If you have spent any time at all with Doug Kaufmann’s work, you will know that grains like wheat and corn, and any foods made with them (breads, pasta, corn chips, etc.), are strictly off limits. So when it comes to any grains that are actually included on the diet, these foods merit a closer look. One of those grains is millet.
The term millet encompasses a number of varieties of pseudo-grains, putting them in a similar category to quinoa or amaranth. Most varieties of millet tolerate harsh growing conditions and are cultivated throughout out Africa and Asia. Millet, subsequently, is heavily consumed in developing countries. The most common variety grown for human consumption, however, is pearl millet.
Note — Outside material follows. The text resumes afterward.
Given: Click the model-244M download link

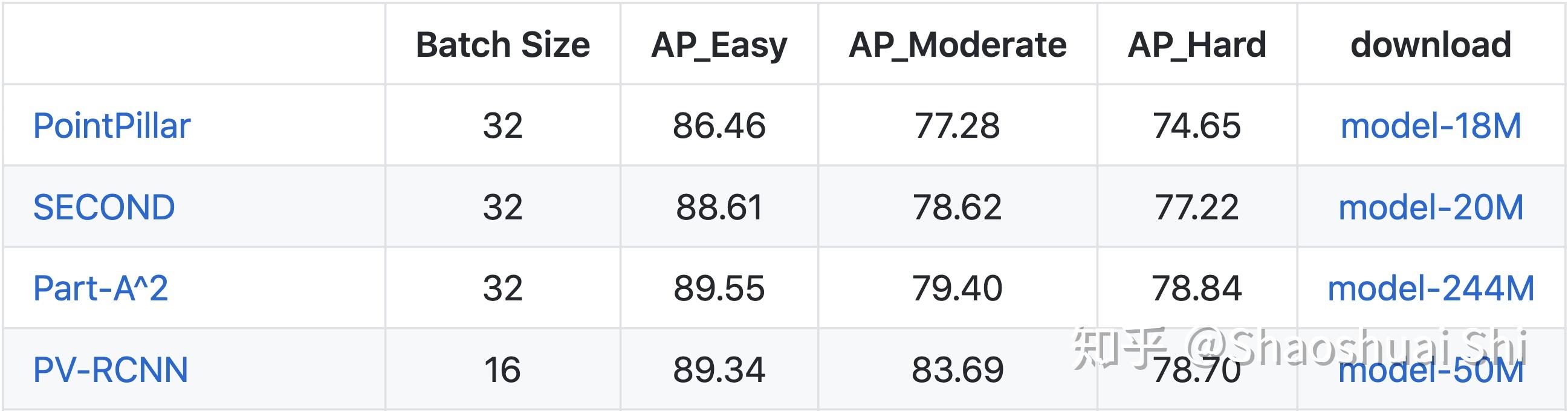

Pseudo-grains like millet can be beneficial for people on The Kaufmann Diet who may be missing staples they once had regularly in their diet, such as rice or pasta.
Nutrition
Millet is high in protein and contains an unusually high amount of essential amino acids for a grain. Amino acids are the building blocks of proteins, and while our bodies can synthesize some of these proteins, essential amino acids must be gleaned from the diet. This makes it a good option if you are a vegetarian or vegan on The Kaufmann Diet. Gluten––the protein found in wheat that many people try to avoid––however, is not present in millet.
It is also high in fiber, a nutrient often missing in the American diet.
Millet is a good source of vitamins and minerals, including phosphorous, folate and iron. Millet is a particularly good source of calcium, containing 13% of the recommended daily value in a single serving. It is also a great source of magnesium, with 19% of the daily recommended value being present in a single serving. It is also a good source of antioxidants. While all varieties of this grain contain noteworthy amounts of antioxidants, the darker varieties of millet have a higher concentration of these nutrients than the lighter colored varieties.
Preparing Millet
This grain also makes a good rice replacement, and is useful as a side dish on The Kaufmann Diet, similar to quinoa.
It can also be prepared as a porridge, making it a useful replacement for oatmeal on Kaufmann One.
(Soaking overnight before cooking can enhance its nutritional value by making the nutrients therein more absorbable.)
Millet is also sold as a flour; this can be beneficial if you want to experiment with Kaufmann Diet baking.